Prices rose 9.8% from $1,230,000 in 2024 to $1,350,000 in 2025, which is the strongest case for investment. Gross rental yield is near 1.7%, low against the $1,282,500 median. The 7.1% vacancy rate is elevated compared to most comparable Western Sydney suburbs, and the 34.7% renter share provides a moderate tenant pool. Capital growth rather than yield drives the investment case.
How is Old Guildford's population changing?
The suburb's 2,857 residents are concentrated in 0.96 km2, giving a density of 2,973 people per km2. The median age of 29 is 11 years below the national average, indicating a young and growing resident cohort. Annual turnover is 14.5%, with 85.5% of residents staying year on year, suggesting high retention relative to more transient suburban markets.
What languages are spoken in Old Guildford?
Arabic is the most common non-English language at 618 speakers, reflecting the suburb's Lebanese-Australian population of 968 residents by ancestry. Mandarin (46 speakers), Cantonese (34) and Urdu (22) are also present. With 41.1% of residents born overseas, 19.5 percentage points above the national average, multilingual households are common.
How much development is happening in Old Guildford?
There were 31 development applications lodged in the past 12 months, including secondary dwelling proposals and at least one granny flat. For a suburb of only 0.96 km2, that rate is moderately active. Applications include CDC modifications, food premises change of use, and dual-occupancy constructions, indicating incremental densification within the existing detached-house fabric.
How to read these comparisons
Phrases like "above the national average" reference the unweighted median across Australian suburbs with more than 1,000 residents, not population-weighted national figures. Suburb-level medians are more useful for ranking suburbs against each other; ABS census headlines are population-weighted (so dominated by Sydney and Melbourne) and can read very differently.

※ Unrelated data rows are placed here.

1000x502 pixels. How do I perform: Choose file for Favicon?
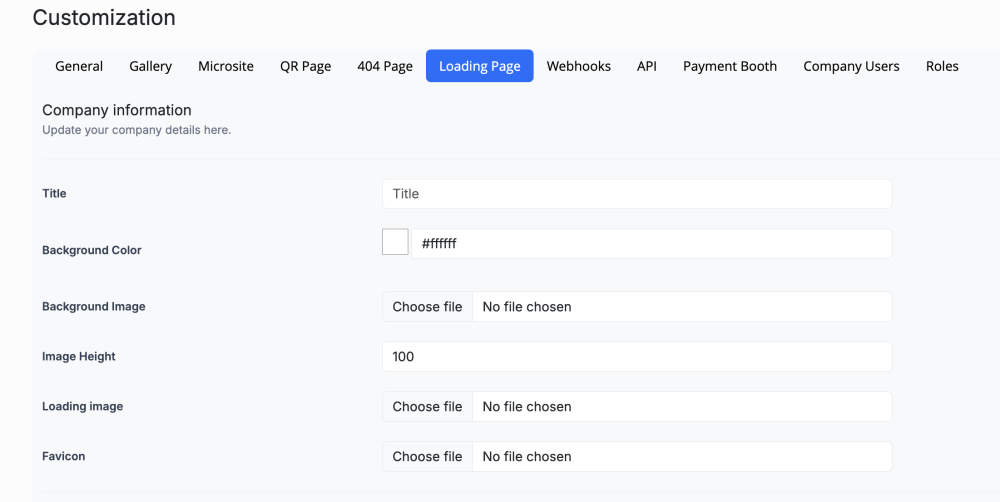[427, 457]
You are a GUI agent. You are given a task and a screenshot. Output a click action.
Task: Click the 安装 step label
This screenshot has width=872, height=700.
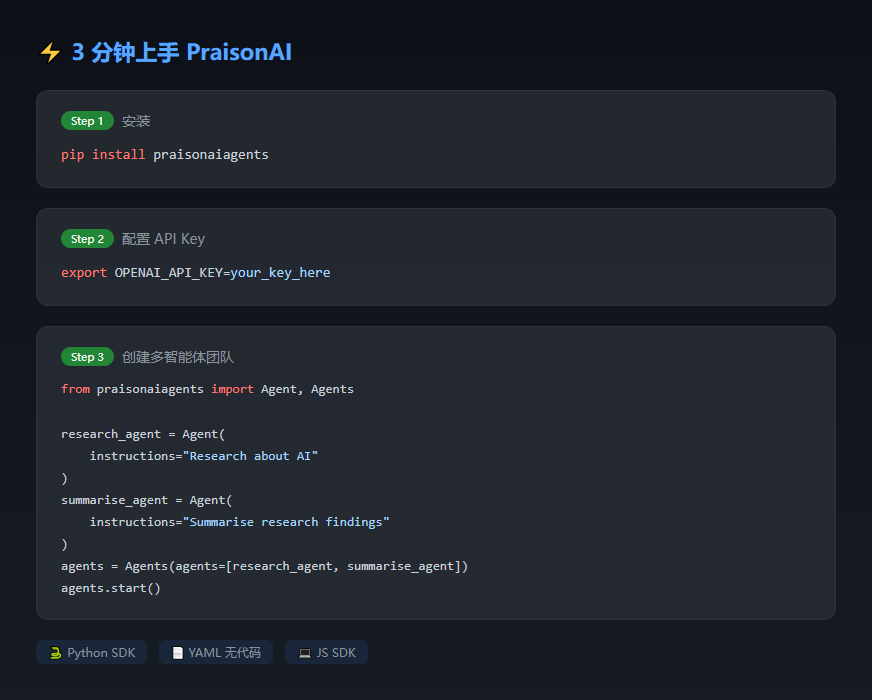[x=136, y=121]
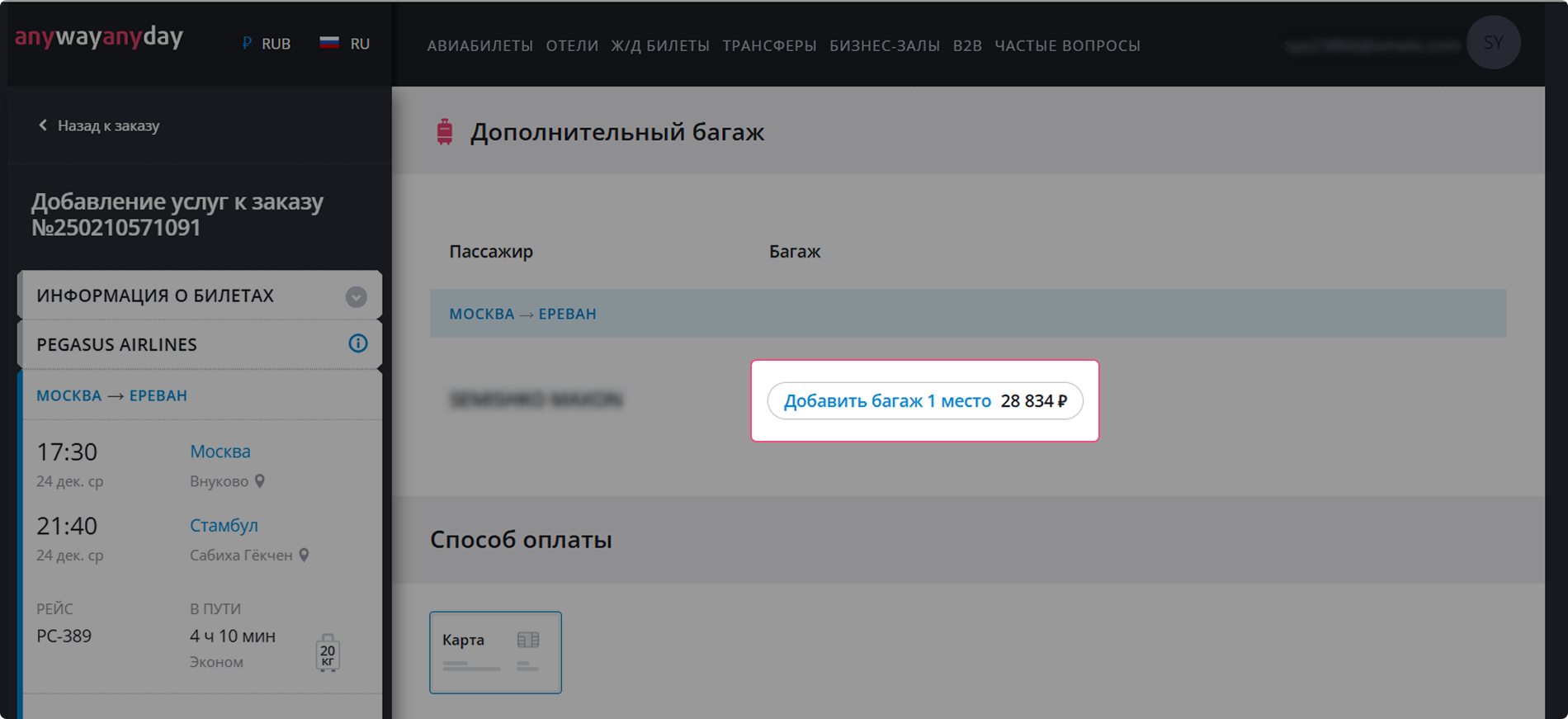Open Частые вопросы page
Image resolution: width=1568 pixels, height=719 pixels.
(1067, 46)
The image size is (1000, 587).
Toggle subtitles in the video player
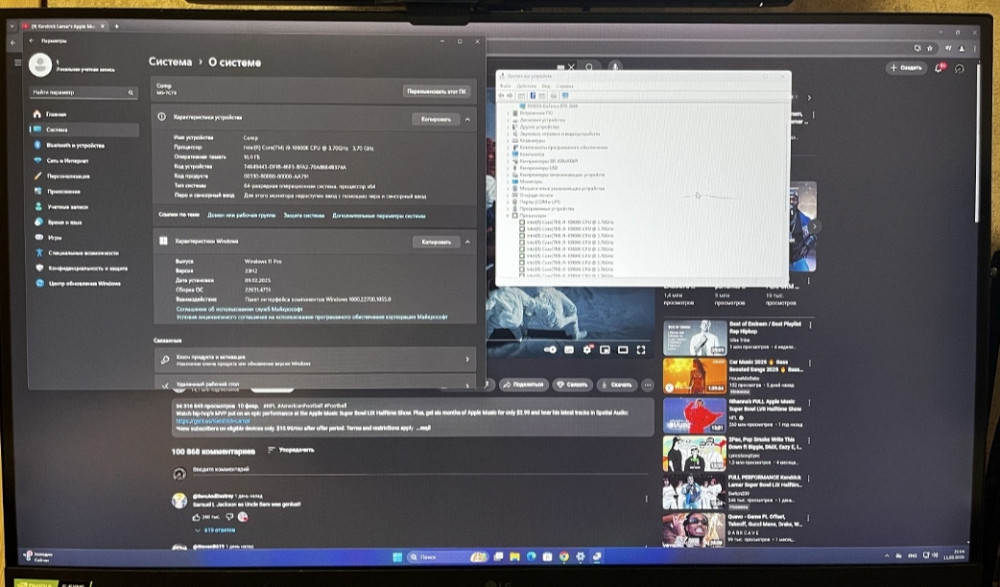click(x=569, y=350)

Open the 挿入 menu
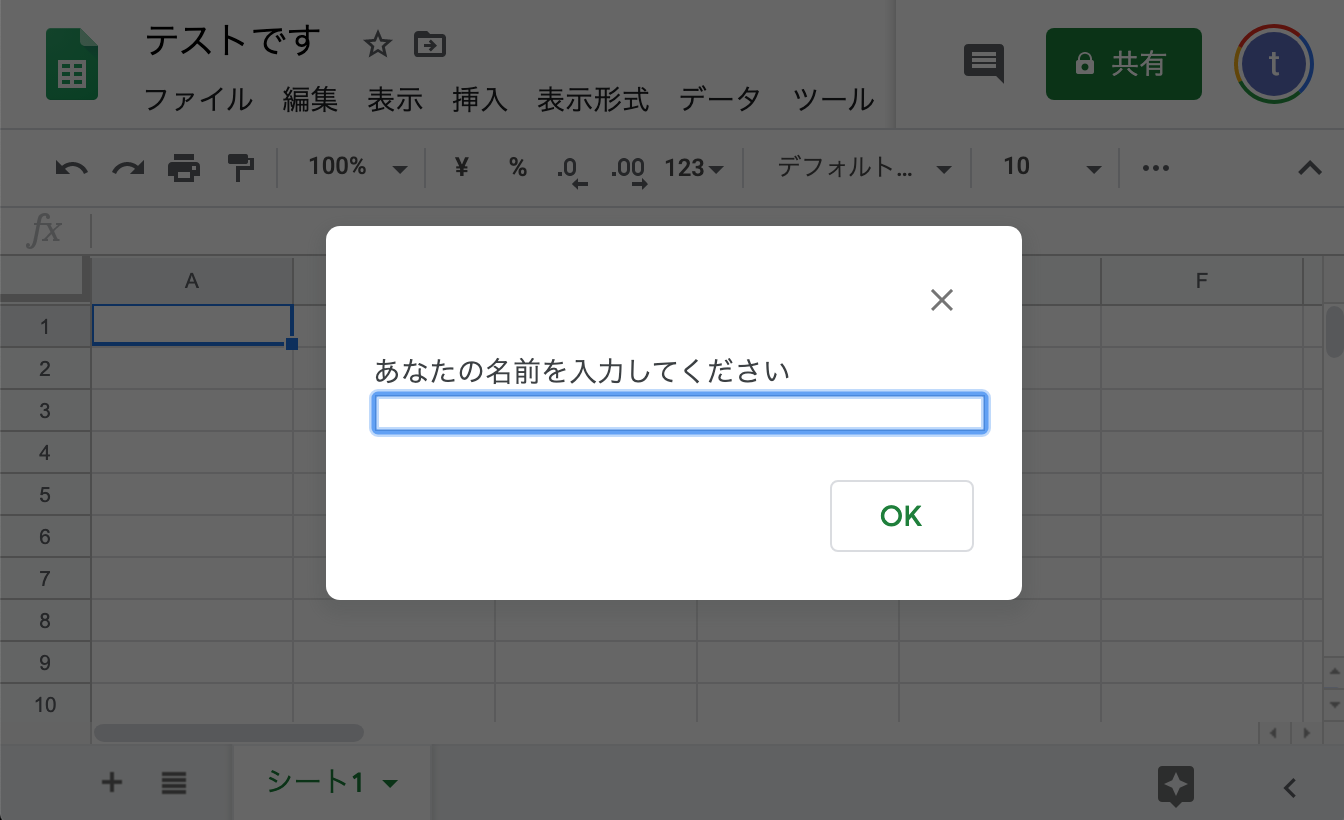point(479,100)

Current baseline (refreshed 2026-05-10): median age 40, university-educated 30.1%, born overseas 21.6%, average household size 2.5 people.
Data sources: ABS 2021 Census (demographics, income, tenure), state Valuer-General (house prices), Department of Jobs SALM (unemployment), ACARA (school ICSEA), state Crime Statistics agencies (offences), council DA portals (development applications). Population forecasts use a Hamilton-Perry cohort model calibrated to ABS ERP.